Un article de l’Institut économique Molinari

Présidentielle : comment se prémunir contre toute déception ?
Facepalm (Crédits : Alex Proimos, licence CC-BY 2.0). Image publiée initialement sur Flickr.

Alors que la campagne présidentielle bat son plein, les yeux sont rivés sur les candidats qui se prêteront à cet 11e exercice électoral au titre de la Ve République. Comme lors des élections précédentes – au moins celles dont je peux me souvenir – les attentes sont d’autant plus importantes que le Président actuel a suscité des déceptions.

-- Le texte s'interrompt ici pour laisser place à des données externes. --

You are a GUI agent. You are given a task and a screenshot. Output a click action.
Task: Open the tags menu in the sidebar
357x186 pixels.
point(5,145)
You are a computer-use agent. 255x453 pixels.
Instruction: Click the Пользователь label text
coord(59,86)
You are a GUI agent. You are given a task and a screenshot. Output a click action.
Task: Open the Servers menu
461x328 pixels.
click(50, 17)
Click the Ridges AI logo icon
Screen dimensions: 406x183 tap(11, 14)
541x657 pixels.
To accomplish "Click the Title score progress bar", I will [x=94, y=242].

On se souviendra peut-être de François Hollande comme du président ayant enregistré le niveau de popularité le plus bas, mais il n’est pas dit que son successeur ne fera pas pire. Et je pense que cette possibilité ne doit pas être écartée. D’où la nécessité de s’interroger sur cette insatisfaction et voir s’il n’est pas possible de la diminuer.

Désirs insatiables

Satisfaction, insatisfaction, bonheur, il existe aujourd’hui toute une littérature qui met ou remet ces questions au goût du jour. Elle a probablement beaucoup à nous apprendre dans le domaine politique. On peut commencer par citer le bouddhisme et le regain d’intérêt que suscite cette philosophie auprès du grand public grâce à la méditation, la pleine conscience, les thérapies cognitives, etc.

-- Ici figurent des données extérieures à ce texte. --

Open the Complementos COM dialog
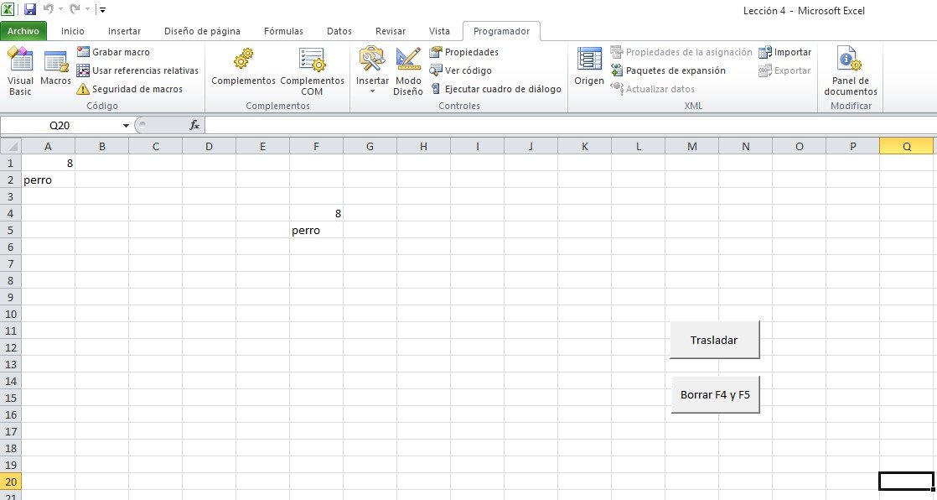The height and width of the screenshot is (500, 937). click(x=312, y=70)
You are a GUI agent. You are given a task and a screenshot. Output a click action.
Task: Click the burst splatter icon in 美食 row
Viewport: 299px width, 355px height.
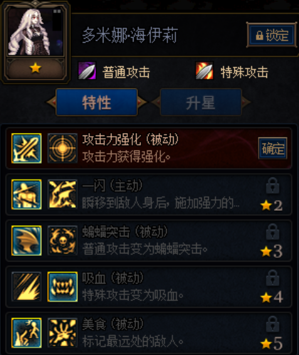(x=63, y=333)
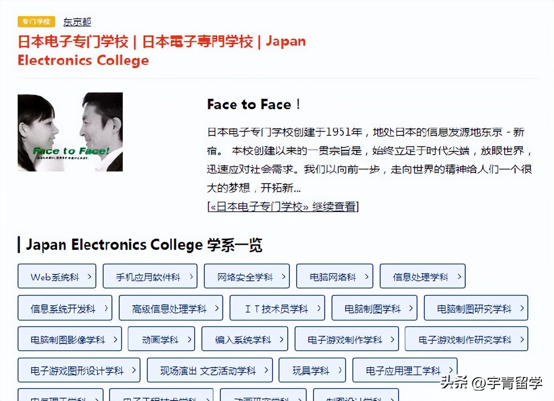Expand the 信息处理学科 entry
The image size is (554, 401).
(422, 276)
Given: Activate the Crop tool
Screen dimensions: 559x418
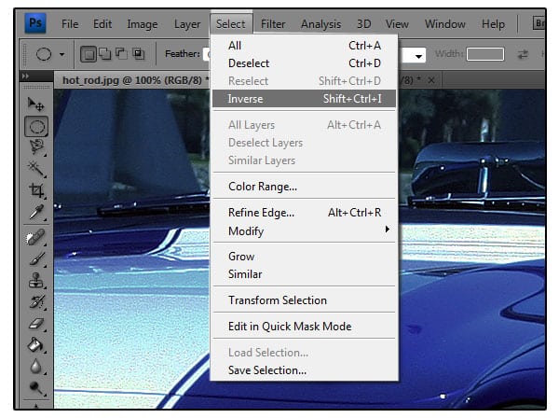Looking at the screenshot, I should [x=36, y=190].
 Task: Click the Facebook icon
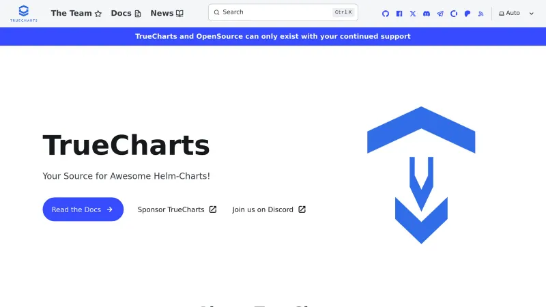click(x=399, y=14)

Un élément fondamental de ces courants, c’est que nos insatisfactions viennent de nos désirs insatiables. Un bon moyen de lutter contre notre insatisfaction chronique résiderait dans le travail sur nos désirs – qui concernent toujours l’obtention de quelque chose dans le futur – par des exercices mentaux qui nous focalisent sur le présent plutôt que sur le futur.

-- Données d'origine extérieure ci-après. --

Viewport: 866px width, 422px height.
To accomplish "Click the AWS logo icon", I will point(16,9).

Il s’agit, comme l’explique le psychologue Jonathan Haidt, de dompter l’éléphant qui est en nous, celui qui nous fait désirer des milliers de choses sans jamais nous satisfaire complètement. Par des techniques comme la méditation, nous pourrions faire en sorte que notre mode de pensée plus logique et réfléchi prenne le pas sur notre mode de pensée émotionnel, impulsif, instinctif. Ces différences dans nos modes de pensées ont été largement documentées par nombre d’intellectuels, de Platon au lauréat du prix Nobel d’économie Daniel Kahneman et à ses systèmes 1 et 2.

Le cas des Danois

Nous pourrions limiter nos désirs et donc nos insatisfactions. Une des clés du bonheur serait de se donner la possibilité d’avoir des attentes inférieures à ce qu’on peut espérer. À ce titre, le cas des Danois est particulièrement intéressant. En effet, ils arrivent très régulièrement en tête du classement mondial du bonheur. Pourquoi les habitants d’un petit pays, somme toute assez banal, se distinguent-ils ainsi ?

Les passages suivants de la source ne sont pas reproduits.